Because the traditional algorithm for detecting each sliding window is a way of wasting resources, the R-CNN model uses SS (selective search) image segmentation algorithm [41] to extract 1k-2k candidate regions from the bottom to up. These regions are converted into fixed-size images and sent to CNN respectively to extract the features of each candidate area. Then, the SVM classifier is used to classify the feature vectors extracted by CNN. Then the regression of the coordinates of the upper left and right lower corner of the candidate region is made to modify the location of the candidate region to achieve the target classification and get the boundary. R-CNN uses SS algorithm to generate higher quality ROI and CNN instead of the sliding window used in traditional target detection as ROI and manual feature design. It makes the target detection field achieve a significant breakthrough and open the upsurge of deep learning target detection.

But the classical R-CNN has the following problems:

1. 1.

   Due to the need of calculating features for each candidate region, the amount of calculation is very tremendous.

2. 2.

   The candidate regions are highly overlapped and there are too many repeated calculations.

3. 3.

   Not end-to-end.

4. 4.

   Strict size requirement for the input image.

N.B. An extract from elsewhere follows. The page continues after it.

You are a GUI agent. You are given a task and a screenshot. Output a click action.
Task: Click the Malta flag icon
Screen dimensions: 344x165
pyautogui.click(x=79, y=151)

In this case, SPPNet proposed by He et al. [12] successfully solves the problem of repeated convolution in R-CNN. However, the problems of multi-step training and large memory consumption still exist. Therefore, Girshick proposed the Fast R-CNN target detection algorithm in 2015 [8], and the target detection process is shown in Fig. 2.

Fig. 2

Fast R-CNN model structure

Fast R-CNN can input any size of pictures into CNN and get the feature map by convolution and pooling operation, which avoid the time-consuming operation of generating candidate regions before convolution in R-CNN. Like R-CNN, Fast R-CNN also uses an SS algorithm to obtain about 2K candidate regions, and then find the corresponding feature boxes of each candidate region in the feature map. However, different from that, Fast R-CNN introduces ROI (Region of Interest) pooling operation. Its input is the feature map and the frame of candidate regions with different sizes obtained by CNN. The size of the output is fixed. The role of the ROI pooling layer is to pool the corresponding region into a fixed-size feature vector in the feature map according to the position coordinates of candidate regions, to carry out the following softmax classification and Bbox (Bounding box) regression.

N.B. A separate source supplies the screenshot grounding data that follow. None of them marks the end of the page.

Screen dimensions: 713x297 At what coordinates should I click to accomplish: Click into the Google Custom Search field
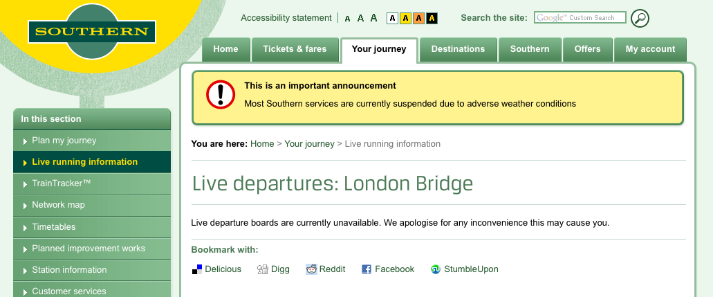(580, 18)
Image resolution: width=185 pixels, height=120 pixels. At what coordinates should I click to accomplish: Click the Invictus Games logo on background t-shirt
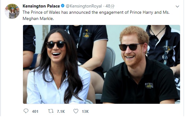[x=87, y=33]
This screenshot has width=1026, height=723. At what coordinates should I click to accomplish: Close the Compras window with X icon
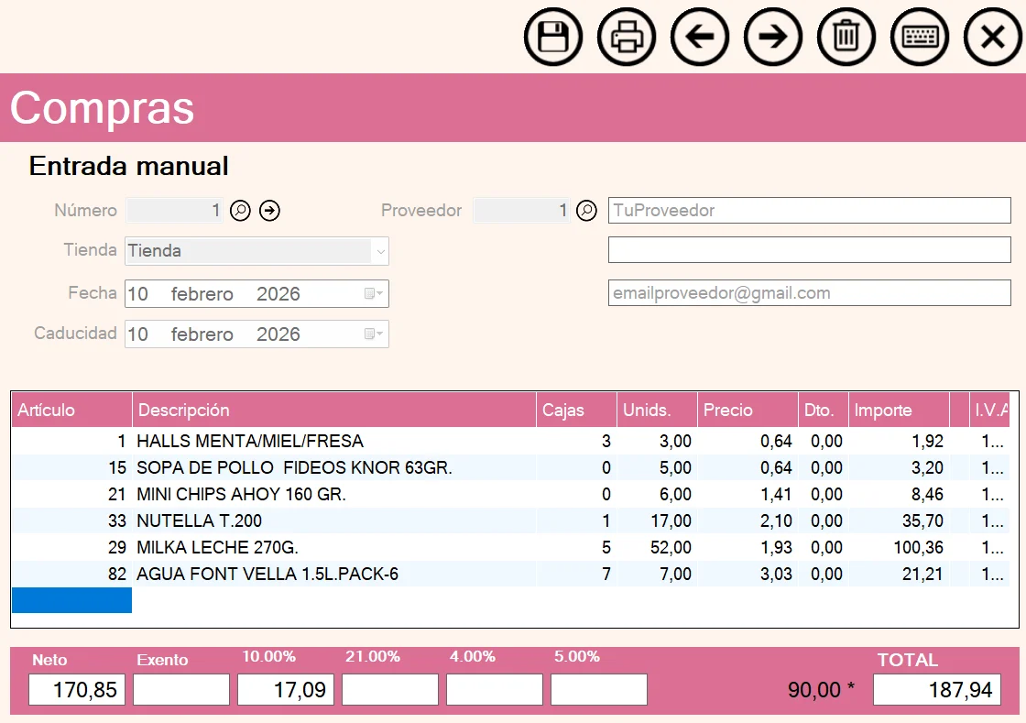[993, 38]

Fast R-CNN abandons multiple SVM classifiers and Bbox regressors in RCNN and combines classification and regression in one network using a multi-task loss function. It also trains the whole network end-to-end and outputs the target’s Bbox value and category label, which improves the model’s accuracy. In addition, Fast R-CNN solves the problem of repeatedly extracting features by R-CNN, so the training speed has been significantly improved.

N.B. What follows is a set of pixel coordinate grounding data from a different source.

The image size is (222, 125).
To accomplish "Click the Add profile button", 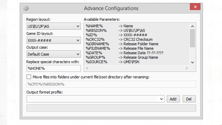I will (x=173, y=99).
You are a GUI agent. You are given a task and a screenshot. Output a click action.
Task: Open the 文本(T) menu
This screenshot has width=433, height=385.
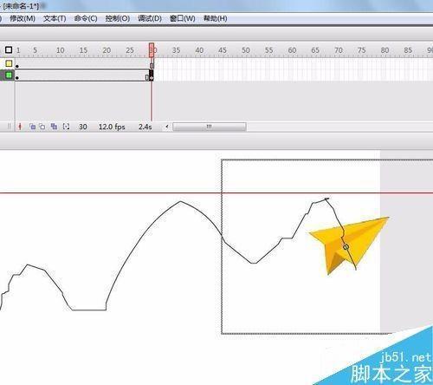[55, 18]
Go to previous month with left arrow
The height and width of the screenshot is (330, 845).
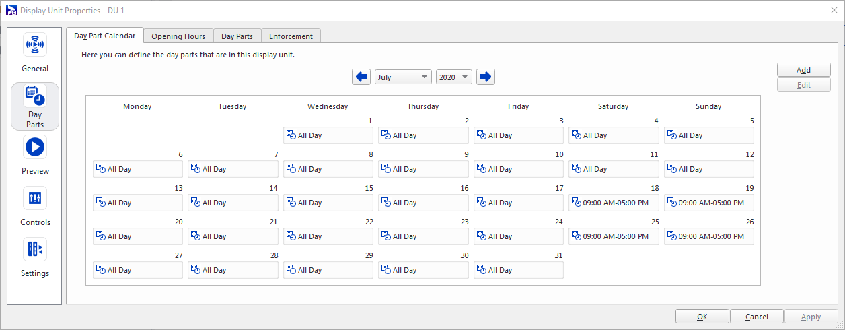(361, 77)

In 2016, Ren et al. [33] proposed the Faster R-CNN target detection algorithm based on Fast R-CNN. Compared with Fast R-CNN, the most critical point of Faster R-CNN is using RPN (Region Proposal Network) instead of the SS segmentation algorithm to generate candidate frames, which significantly improves the speed of detection frame generation. In addition, Faster R-CNN integrates feature extraction, candidate region extraction, Bbox regression, and softmax classification into one network, which significantly improves speed and accuracy. Generally speaking, the improvement of Faster R-CNN to Fast R-CNN is that the speed of obtaining candidate regions is much faster. The Faster R-CNN target detection process is shown in Fig. 3.

Fig. 3

Faster R-CNN model structure

The network structure of Faster R-CNN is similar to that of Fast R-CNN. Firstly, the backbone network is used to extract the features of the input image. The backbone network can use ResNet [13], VGG16, etc. Then, the RPN network is used to obtain the offset of the candidate box relative to the anchor box and the probability of containing targets. The specific operation is: the RPN takes the output feature map of the backbone network as the input and convolutes it using the kernel of \(3\times 3\), and then performs 2 times of \(1\times 1\) convolution. The number of output channel is \(2\times k\) and \(4\times k\) respectively. Among them, k represents the number of prior frames anchor on each grid point, and RPN uses this k anchor to make k predictions; The output \(2\times k\) is the target score, which represents whether the predicted candidate box on each grid point contains the target and the probability of containing the target; The output \(4\times k\) is coordinate information, which represents the offset of the predicted candidate frame on each grid point relative to the anchor frame; In Faster R-CNN,k is usually taken as 9. Finally, neural network and maximum pooling are used to calculate the pooled ROI feature map, and the result is reshaped into a vector \(1\times n\). Two fully connected layers are used for classification and regression to obtain the target location and classification information.

2.4 Summary

This section introduces the theory of target detection firstly, then focuses on two-stage R-CNN series target detection algorithm and single-stage YOLO series target detection algorithm, especially Faster R-CNN algorithm and SSD algorithm, and introduces the advantages and disadvantages of single-stage algorithm and two-stage algorithm. Combining the different characteristics of the two algorithms, this chapter provides the basis for the subsequent discussion on target detection counting models. Specifically, in Sect. 3, the Detection and Quantification of Benthic Organisms (DQBO) is introduced. Section 4 presents Detection of Macrobenthos in Seamounts (DMS).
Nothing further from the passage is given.